Take the Dutch tulip mania of the early 17th century, add the viral qualities of social media, pitch it with seductive terms like cryptocurrency, and you’ve got the makings of the next bubble.
I am not a Luddite. Regardless of being firmly in my middle-age, I consider myself technologically savvy. I Snapchat with my kids, I order groceries through Alexa, and I’m constantly testing new technology, both at home and at work. But I have a reliable bullsh*t detector (I’m a parent of two teenage girls), that is sounding the alarm when it comes to this latest mania.
First of all, blockchain, when you break it down, isn’t very sexy. It’s a digital and decentralized ledger that records transactions.
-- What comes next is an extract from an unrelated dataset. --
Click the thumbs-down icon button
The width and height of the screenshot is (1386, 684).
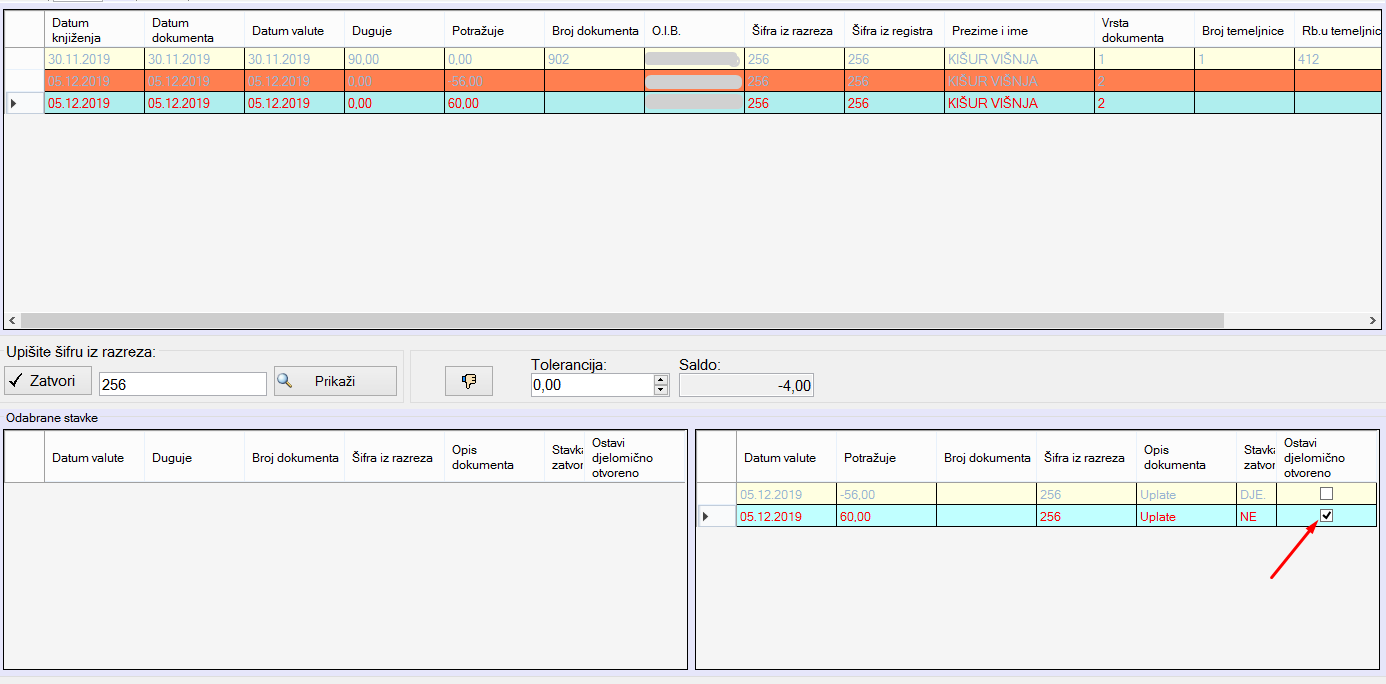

But how does blockchain affect real estate?
In a perfect world, it would ease some of the shortcomings of the traditional banking system, lower transaction fees, reduce cyber fraud, and allow transactions to process considerably faster. But right now, it’s essentially a gimmick. It may be helpful in drawing attention to a real estate listing, but there are a multitude of structural roadblocks, a few of which I’d like to share.
“Blockchains are networks, and a network of one is not very exciting.” -Bitcoin Developer Jeff Garzik
This quote relates to recording real estate documents at the county level. Property records held by government entities are a natural fit with a database structure that technologically binds each record to its prior record.
But there are over 3,100 counties in the United States. 3,100!
The political hurdle, supported by state regulations and statute, is high. Consider the fact that the first eRecording was accepted almost 20 years ago, yet the document submission industry is still converting paper-only counties to this “new” technology.
In a recent blockchain pilot in Cook County, Illinois, they succeeded in using blockchain technology to “record” a deed. However, because the existing framework is the official record, informing the world of your ownership interest or lien position, the paper deed was then recorded. The same way as every other transaction. It actually made the process more cumbersome. To quote their report, “a blockchain transfer is no different than one nailed to a bulletin board.”
Blockchain is affecting our environment
For those of you religiously separating your recyclables, riding your bike to work, and installing solar panels on your roof, this statistic is for you:
The number of U.S. households powered for one day by the electricity consumed for a single Bitcoin transaction – 11.5.
Or how about this one?
Bitcoin miners currently use about as much electricity as Ireland.
Crazy, huh? How is this?
The reason Bitcoin uses a lot of energy is rooted in the way the network operates. Digital currencies are controlled by a network of users who expend large amounts of computer power, and thus energy, building a so-called “blockchain” of Bitcoin payment transactions. The alarmist predication that Bitcoin will consume “all of the world’s energy by 2020″, will likely not come to pass, but naturally, this is all leading to concerns about its sustainability.
“How many Bitcoins is that house?”
It’s not an easy answer because the currency fluctuates wildly. Bitcoin was down 16.8% the day I wrote this (January 16th, 2018). Based on the average sale price, a home in Seattle that would have cost you 39 Bitcoins on Friday (January 12th, 2018), will now cost you 46. It could swing the other way tomorrow, but as a seller, I’m not accepting a “PowerBall ticket” as payment.
How is this easier than cash, unless you are a drug dealer, money launderer, or hipster anarchist? Call me old-fashioned.
How much of the pain in a real estate transaction is a result of land records, recording, or exchange of funds, anyway? Not a lot, honestly. I don’t need a bionic pinky toe. We are investing a lot of energy in solving the wrong problem.
One blockchain area that shows promise is smart contracts. A smart contract is a computer protocol intended to digitally facilitate, verify, or enforce the performance of a contract. Many kinds of clauses may be partially or fully self-executing, self-enforcing, or both. It wouldn’t eliminate the need for escrow entirely, but it would provide security that is superior to traditional contract law and reduce other transaction costs.
It will be a while before counties, title plants, and financial institutions move to blockchain-based systems.
At JetClosing, we will certainly stay at the forefront there, but these aren’t institutions we can significantly influence. Smart contracts, on the other hand, have efficiencies on a per-transaction basis that we use to deliver on our mission to reduce the time, stress, and expense involved in real estate closings.
As I said, I’m all for progress, and I see the future benefits of blockchain, but tonight I’m going to sleep better knowing cash-to-close is coming in the form of a bank wire in US dollars.
“Alexa, order a new shipment of Malbec.”